● **Work instructions**
1 – Answer these questions from the text on the Lachenmann passage:
(a) When did Kraus stop writing further "burning" articles?
(b) What German term is rendered as the "culture of 'Fun'"?
(c) Who translated the essay into English?
2 – In the Lachenmann text, why are we once again faced with the task of bringing art "to safety"?
3 – Translate this sentence from the Lachenmann text into German: We are thus today once again faced with the task of bringing art "to safety", even if the word "safety" may initially give us a start.

--- Text Enclosed Below ---

On composition and the idea of retrieving the concept of art with reference to society, its "occidentally"-based restrictions, and not least the human need for self-realisation through the creative process.The not entirely unpretentious notion of "retrieval" refers to the dictum pronounced by Karl Kraus, that tireless admonisher and prophet of the "Last Days of Man", which he recognised during the outbreak of the First World War in an ardent protest against the current political and national over-enthusiasm of a warmongering journalism; who in the 1930s, however, upon the Nazis' rise to power, abstained from further "burning" articles, whose futility and helplessness he realised, and saw only a single necessity: to "bring language to safety" in the face of such an all-suffocating barbarism.
This all-suffocating barbarism diagnosed by Kraus was not overcome through the two world wars - on the contrary, it came to infiltrate all areas of life in a fatally harmless guise: as a culture of "Fun" whose universal, cheapened availability gives rise to a rapid devaluation of all that has been precious to us as artistic experience. We are thus today once again faced with the task of bringing art "to safety", even if the word "safety" may initially give us a start.
Helmut Lachenmann -'Philosophy of Composition: Is there such a thing?', translated Wieland Hoban, in
Identity and Difference: Essays on Music, Language and Time (Collected Writings of the Orpheus Institute) (Leuven: Leuven University Press, 2004), pp. 55-56.
The term 'culture of "Fun"' was
Spaßkultur, a reasonably common term in recent times in Germany (together with the concomitant
Spaßgesellschaft, see
here). The article has to the best of my knowledge only been published in English translation.
A very acute diagnosis of the situation of new music today.

--- End of Enclosed Text ---
--- The data Enclosed Below ---

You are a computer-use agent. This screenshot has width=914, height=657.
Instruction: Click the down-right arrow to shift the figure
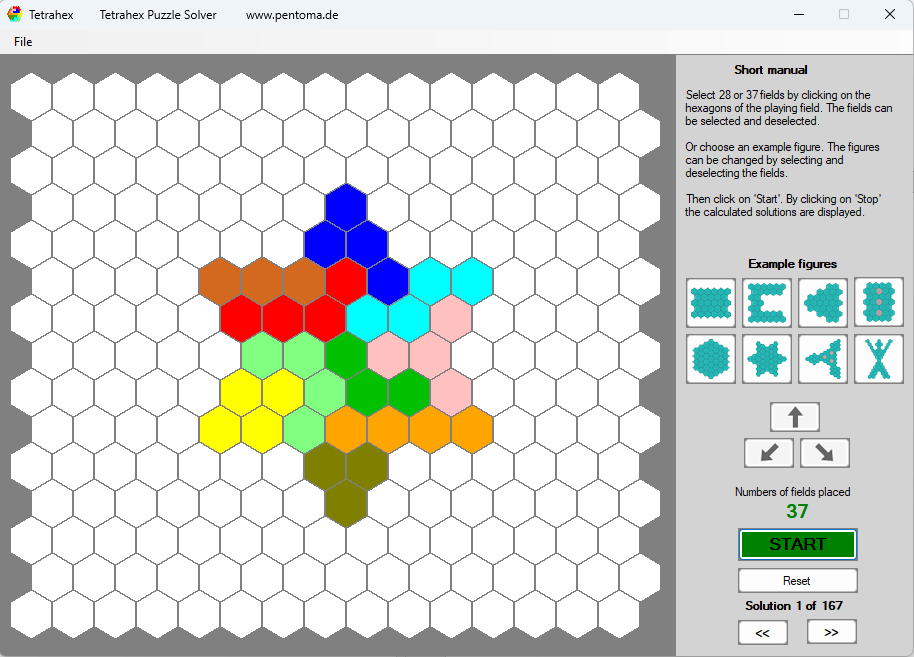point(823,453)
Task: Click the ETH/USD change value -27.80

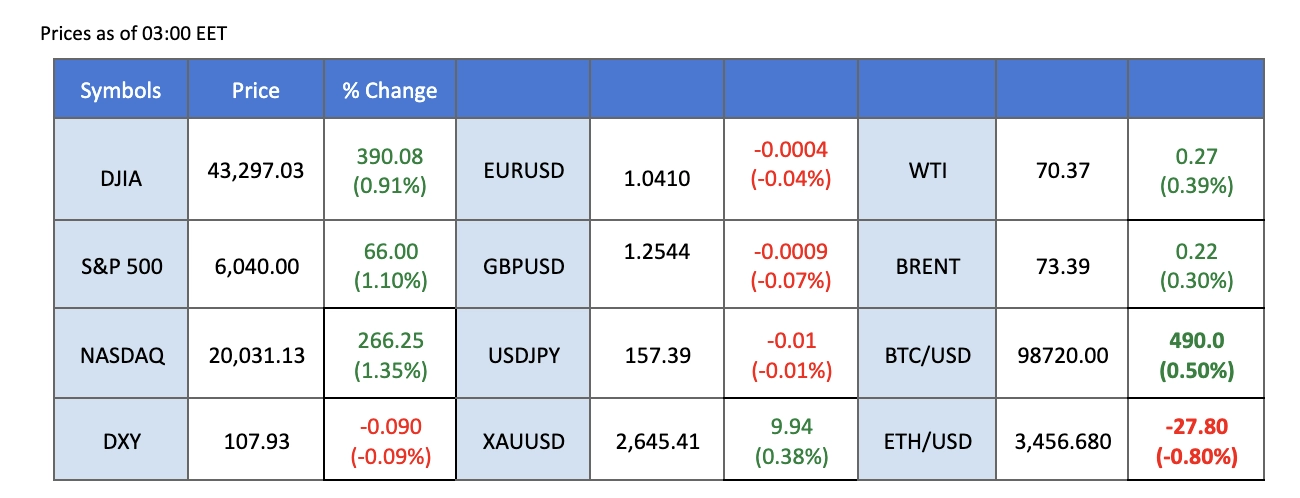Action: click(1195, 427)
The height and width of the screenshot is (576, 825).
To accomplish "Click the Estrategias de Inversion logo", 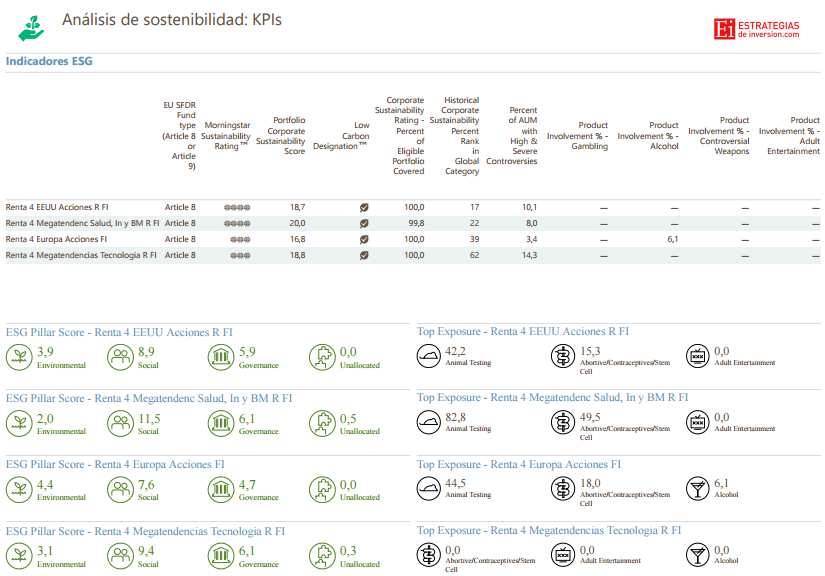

--- End of Enclosed The data ---

● **Answers for each item**
1 –
(a) In the 1930s, upon the Nazis' rise to power.
(b) Spaßkultur.
(c) Wieland Hoban.

2 – The barbarism Kraus diagnosed was not overcome through the two world wars. Instead it infiltrated all areas of life in a fatally harmless guise, as a culture of "Fun." Its universal, cheapened availability causes a rapid devaluation of all that has been precious as artistic experience.

3 – Wir stehen daher heute erneut vor der Aufgabe, die Kunst „in Sicherheit“ zu bringen, auch wenn uns das Wort „Sicherheit“ zunächst zusammenzucken lassen mag.